◆ What this task involves ◆
Please transcribe exactly the lines from the line holding "Screen dimensions: 1161x452" through the end of the data below, and skip any pictures.

◆ Available records ◆
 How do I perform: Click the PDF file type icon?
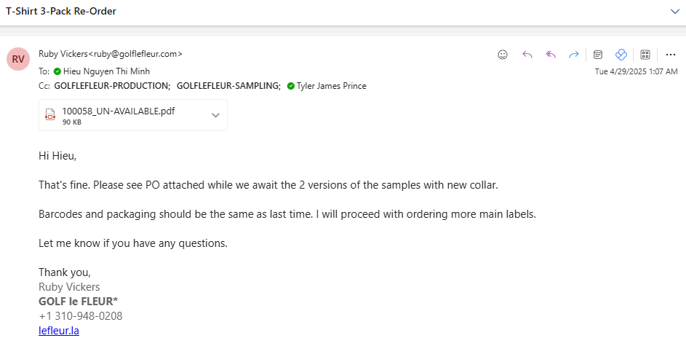(50, 114)
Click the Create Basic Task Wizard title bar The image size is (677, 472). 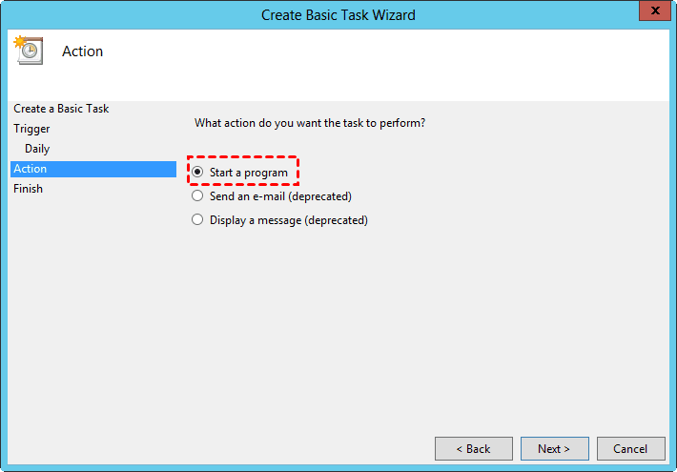click(339, 14)
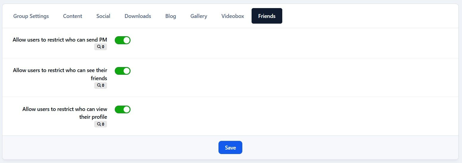Open the Blog tab
The height and width of the screenshot is (163, 462).
pos(170,16)
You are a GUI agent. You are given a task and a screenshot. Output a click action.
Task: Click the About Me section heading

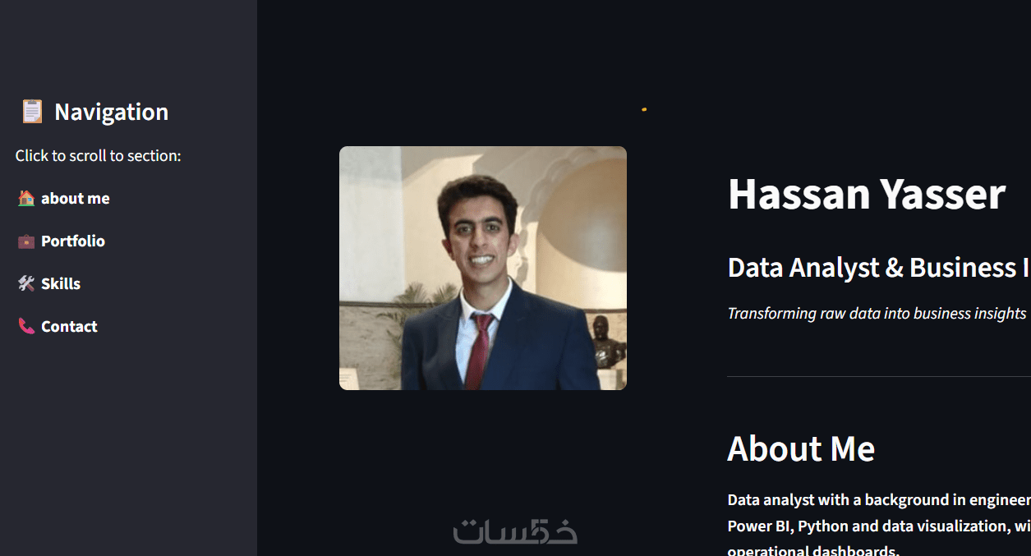point(801,448)
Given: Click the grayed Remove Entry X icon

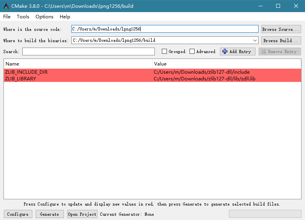Looking at the screenshot, I should [x=264, y=51].
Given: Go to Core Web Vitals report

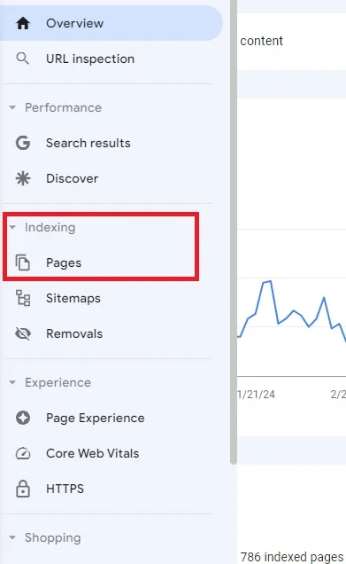Looking at the screenshot, I should 92,453.
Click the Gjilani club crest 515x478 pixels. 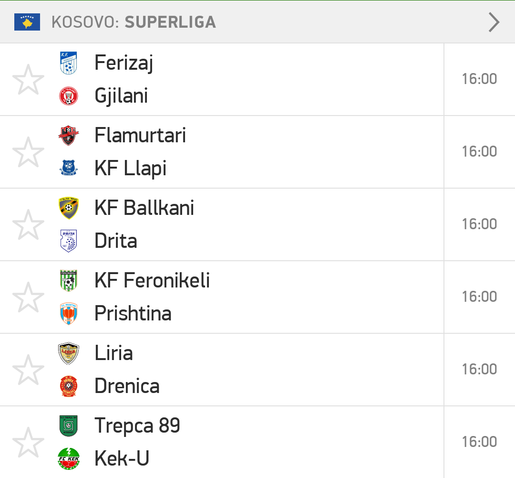point(68,96)
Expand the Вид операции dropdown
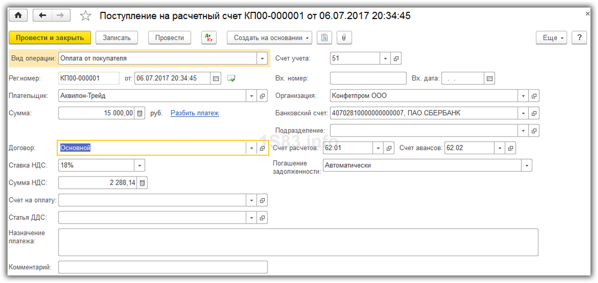 tap(262, 58)
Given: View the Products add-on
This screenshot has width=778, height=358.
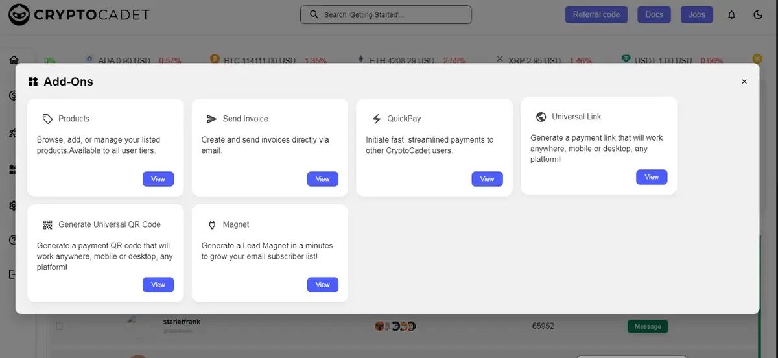Looking at the screenshot, I should pos(158,179).
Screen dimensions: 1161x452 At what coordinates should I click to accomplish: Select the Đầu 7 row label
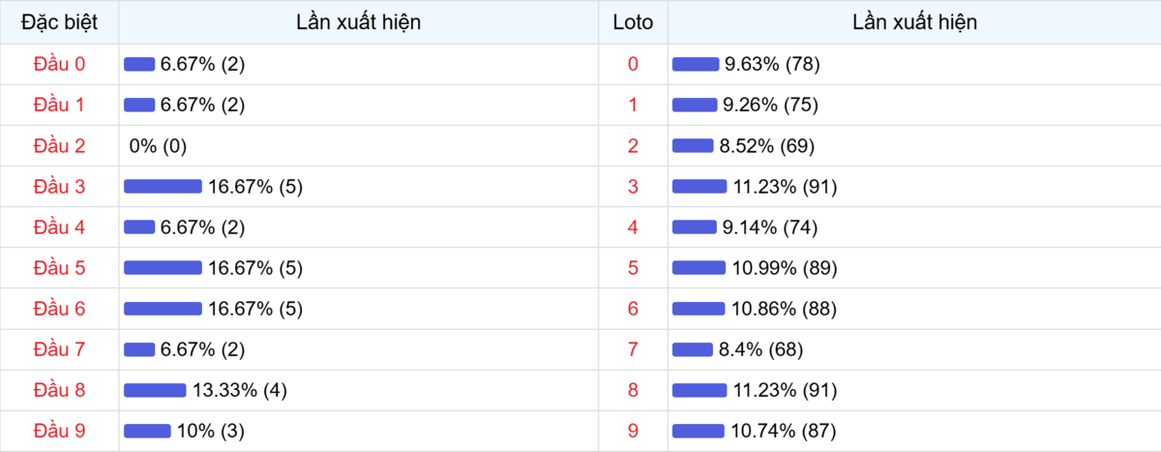pos(59,349)
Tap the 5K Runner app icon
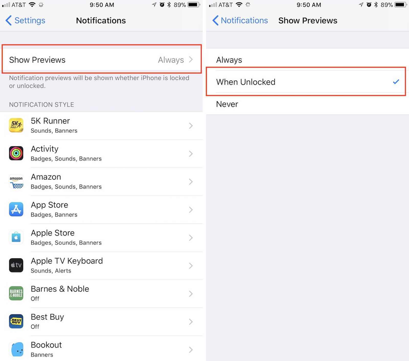 point(16,125)
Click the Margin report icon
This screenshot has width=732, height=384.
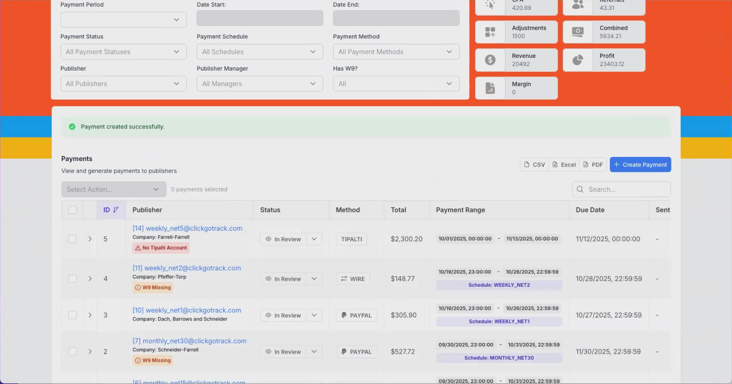[490, 88]
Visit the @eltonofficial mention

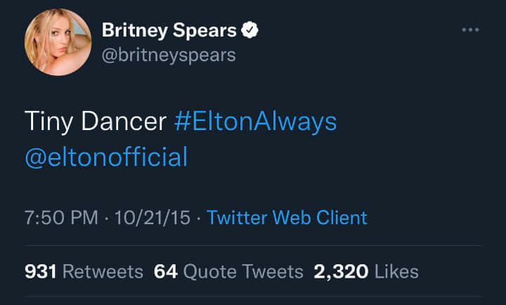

◆ Response to this task ◆
Screen dimensions: 1161x452 At what coordinates should I click to accomplish: Select the Đầu 7 row label
pos(59,349)
Tap the 5K Runner app icon
 point(16,125)
Click the Margin report icon
This screenshot has width=732, height=384.
[490, 88]
Visit the @eltonofficial mention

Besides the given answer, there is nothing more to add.